I’m not sure how useful you will find this code, and there are definitely bugs in it and improvements that can be made, also it is very strict about what it considers to be correct HTML (I consider this a feature). But hopefully this points you in the right direction!

Edit: Fixed a minor bug in the code

1 Like

Thanks @Damian. I will try it out.

It works! This is invaluable. Thanks again!

I noticed though is the function only works when the HTML string starts with an HTML tag. E.g.

'<span>An <b>important</b> undertaking</span>'

succeeds, while

'An <b>important</b> undertaking'

fails with a “IndexError: list index out of range”. - So for the moment I wrap the HTML string in a span tag just to be on the save side.

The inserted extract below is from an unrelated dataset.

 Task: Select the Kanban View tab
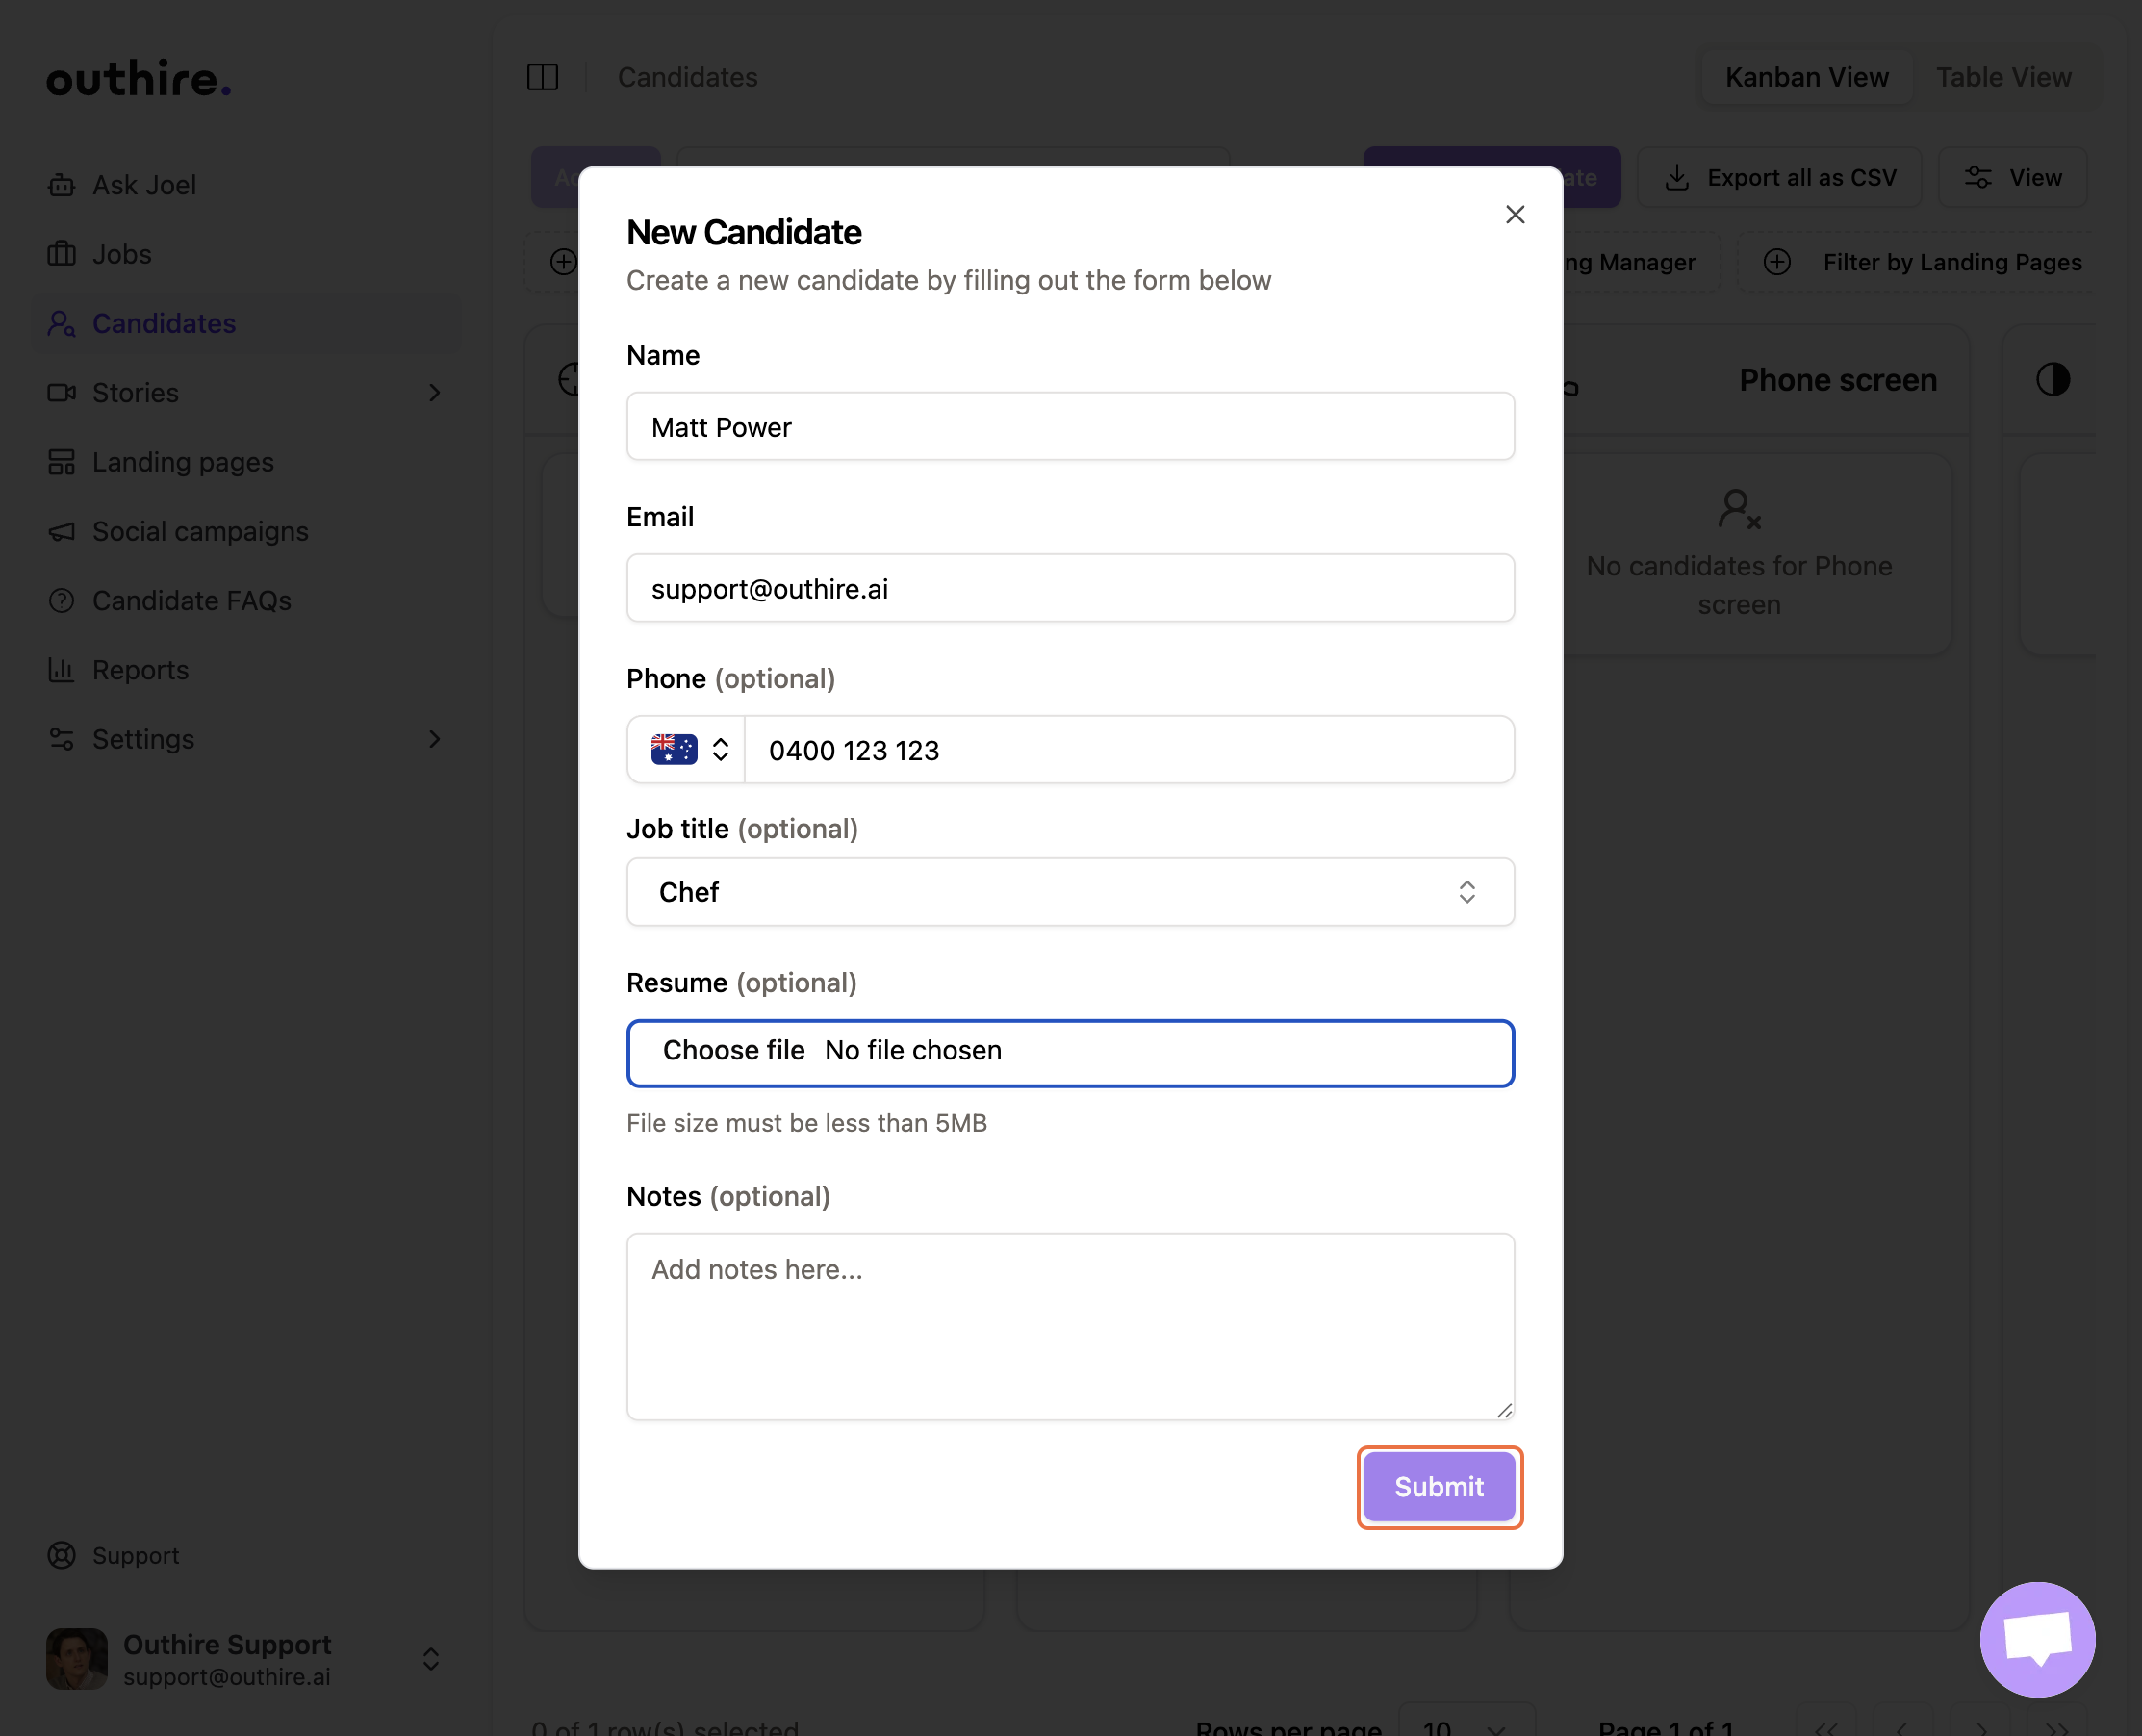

Yes, I wrote this in a way that only takes fully enclosed html fragments, so everything needs to be wrapped in some kind of tag, e.g:

'<span>An <b>important</b> undertaking</span>'

or:

'<div>An <b>important</b> undertaking</div>'

It just made the code a little simpler to write, and I kind of like forcing valid HTML fragments. I wish it would give you a more meaningful error message but that’s actually quite a bit of extra work to do in general.

Also I just reread the code and fixed a minor bug when using attributes in your tags, I changed:

lower_attr_name = attr_name

to:

lower_attr_name = attr_name.lower()

Which allows you to make case insensitive attributes like <b ClasS="myclass"> and it still work.